Helios Fernández (August 16, 1940 – October 2, 2004) was a Colombian-Spanish actor.

==Life==
Fernández was born in Barcelona, Spain on August 16, 1940. He considered his primary nationality to be Colombian as he lived in the country for the most part of his life and became a naturalized citizen. He was the son of the actor and painter Domingo Fernández Adeba, brother of musician and also actor Leandro Fernández and Paola Fernández.

He studied in "Instituto Departamental de Bellas Artes" in Cali and was one of the founders of "Teatro Experimental de Cali" with Enrique Buenaventura.

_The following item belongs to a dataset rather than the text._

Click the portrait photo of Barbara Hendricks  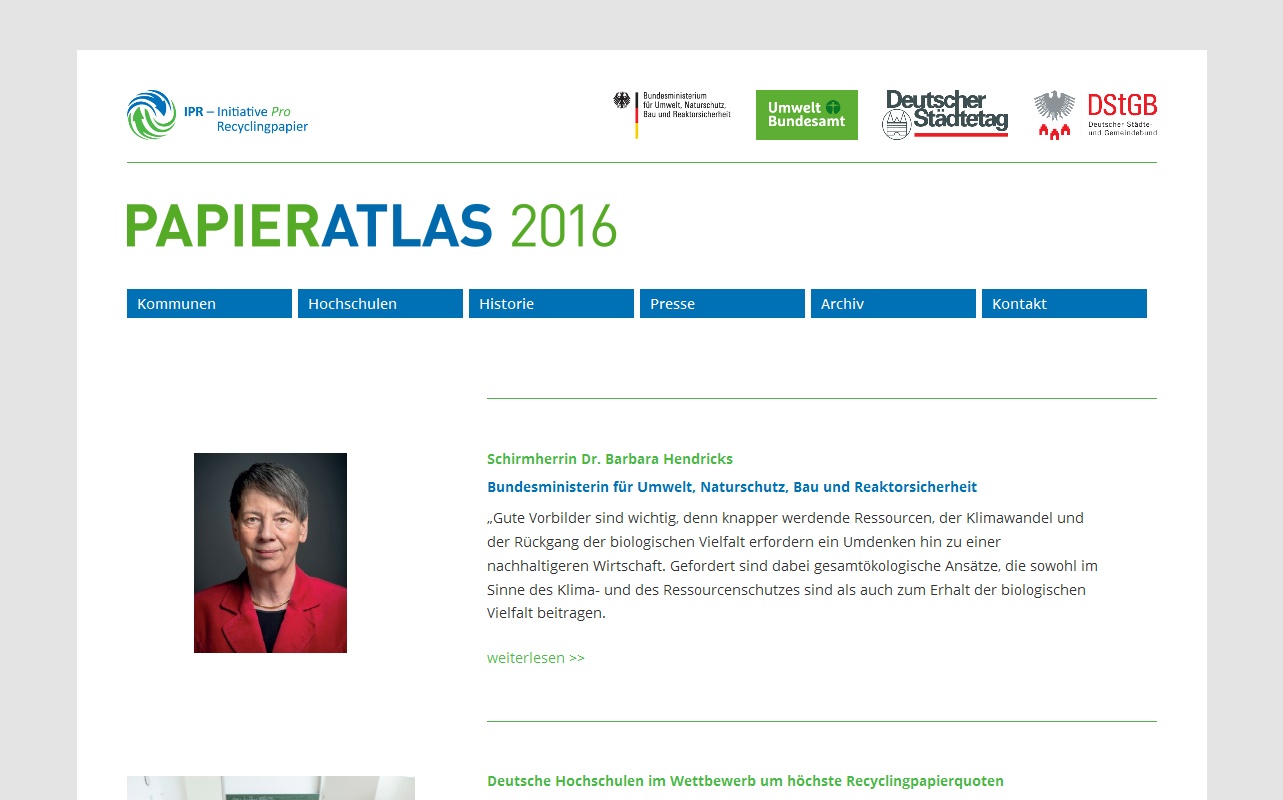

He was very well known in Colombia for his TV appearances in La casa de las dos palmas, Garzas al amanecer, Los pecados de Inés de Hinojosa, Amantes del desierto, El vuelo de la cometa and others. He also acted on the stage and served as a television director.

He died October 2, 2004, in Bogotá, Colombia.

== Selected filmography ==
- Sobrevivir (1995)
- La deuda (1997)
- La mujer del presidente (1997)
- Cartas de amor (1997)
- Amantes del desierto (2001)
- Rosario Tijeras (2005)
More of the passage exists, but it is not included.